■ Required work:
Reproduce the clinical description of patient II:2 below word for word, in full.

(Text provided Opens)

A recent ophthalmologic examination of the patient II:2 in our hospital revealed that except for dysplasia in the ears and renal, the patient also had features of ocular hypertelorism, exophthalmos broad and high forehead, receding hairline, depressed nasal bridge, short nose with broad tip, and esotropia (Figure 1B). The fingers of both hands were overstretched (Figures 1C,D). Therefore, its clinical complications are serious enough to warrant genetic analysis.

(Text provided Closes)
(Material provided Opens)

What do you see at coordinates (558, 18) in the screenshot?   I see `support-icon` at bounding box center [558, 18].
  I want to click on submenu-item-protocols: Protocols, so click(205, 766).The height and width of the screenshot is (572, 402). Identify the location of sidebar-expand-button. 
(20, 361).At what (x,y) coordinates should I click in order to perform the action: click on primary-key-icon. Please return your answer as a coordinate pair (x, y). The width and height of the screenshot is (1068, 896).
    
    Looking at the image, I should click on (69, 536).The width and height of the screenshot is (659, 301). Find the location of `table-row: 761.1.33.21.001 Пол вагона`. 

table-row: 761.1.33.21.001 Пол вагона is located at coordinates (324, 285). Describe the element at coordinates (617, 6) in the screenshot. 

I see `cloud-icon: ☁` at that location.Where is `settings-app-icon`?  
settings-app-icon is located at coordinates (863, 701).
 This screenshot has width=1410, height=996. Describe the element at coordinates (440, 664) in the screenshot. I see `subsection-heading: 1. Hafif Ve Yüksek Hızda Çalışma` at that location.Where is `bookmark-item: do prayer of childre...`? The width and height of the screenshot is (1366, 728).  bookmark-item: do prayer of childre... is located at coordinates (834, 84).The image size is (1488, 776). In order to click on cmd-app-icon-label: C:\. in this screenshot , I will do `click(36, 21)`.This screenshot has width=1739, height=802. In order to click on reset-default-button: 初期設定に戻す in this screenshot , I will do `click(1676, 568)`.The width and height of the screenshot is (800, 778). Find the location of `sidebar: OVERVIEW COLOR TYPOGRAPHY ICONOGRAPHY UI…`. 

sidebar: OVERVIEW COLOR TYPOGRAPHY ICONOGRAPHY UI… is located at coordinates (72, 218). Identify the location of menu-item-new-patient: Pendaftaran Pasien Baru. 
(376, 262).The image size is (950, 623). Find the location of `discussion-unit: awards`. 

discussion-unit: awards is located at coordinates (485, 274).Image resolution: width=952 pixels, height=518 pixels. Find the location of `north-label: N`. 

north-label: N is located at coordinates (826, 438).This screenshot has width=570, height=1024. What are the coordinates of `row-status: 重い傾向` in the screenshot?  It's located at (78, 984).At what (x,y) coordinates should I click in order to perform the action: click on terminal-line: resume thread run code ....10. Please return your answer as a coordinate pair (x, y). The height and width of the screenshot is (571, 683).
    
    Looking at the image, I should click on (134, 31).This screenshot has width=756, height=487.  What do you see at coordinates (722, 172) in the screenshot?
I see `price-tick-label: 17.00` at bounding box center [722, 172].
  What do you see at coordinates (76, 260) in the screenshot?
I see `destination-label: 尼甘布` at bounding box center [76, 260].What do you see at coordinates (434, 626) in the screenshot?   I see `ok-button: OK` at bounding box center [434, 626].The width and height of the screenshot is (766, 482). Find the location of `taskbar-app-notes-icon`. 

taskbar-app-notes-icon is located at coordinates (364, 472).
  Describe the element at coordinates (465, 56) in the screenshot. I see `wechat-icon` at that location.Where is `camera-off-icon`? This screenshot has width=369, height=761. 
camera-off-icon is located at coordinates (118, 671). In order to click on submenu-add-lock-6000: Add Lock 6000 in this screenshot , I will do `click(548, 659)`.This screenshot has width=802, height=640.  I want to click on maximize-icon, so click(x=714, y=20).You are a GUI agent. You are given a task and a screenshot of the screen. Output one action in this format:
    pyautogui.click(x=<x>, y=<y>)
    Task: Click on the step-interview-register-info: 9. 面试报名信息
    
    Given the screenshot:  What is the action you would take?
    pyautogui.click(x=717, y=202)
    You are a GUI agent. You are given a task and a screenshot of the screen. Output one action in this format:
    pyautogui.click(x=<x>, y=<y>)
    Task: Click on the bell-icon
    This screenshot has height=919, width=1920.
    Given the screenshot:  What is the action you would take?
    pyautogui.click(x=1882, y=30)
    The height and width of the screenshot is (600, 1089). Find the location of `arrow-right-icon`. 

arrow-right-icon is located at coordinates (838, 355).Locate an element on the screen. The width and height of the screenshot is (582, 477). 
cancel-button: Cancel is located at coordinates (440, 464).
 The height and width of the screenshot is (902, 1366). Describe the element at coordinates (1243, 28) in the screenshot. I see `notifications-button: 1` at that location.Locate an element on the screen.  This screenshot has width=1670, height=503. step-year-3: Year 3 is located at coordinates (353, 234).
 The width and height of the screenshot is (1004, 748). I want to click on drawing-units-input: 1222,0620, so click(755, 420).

(Material provided Closes)

■ Answer to the problem:
A recent ophthalmologic examination of the patient II:2 in our hospital revealed that except for dysplasia in the ears and renal, the patient also had features of ocular hypertelorism, exophthalmos broad and high forehead, receding hairline, depressed nasal bridge, short nose with broad tip, and esotropia (Figure 1B). The fingers of both hands were overstretched (Figures 1C,D). Therefore, its clinical complications are serious enough to warrant genetic analysis.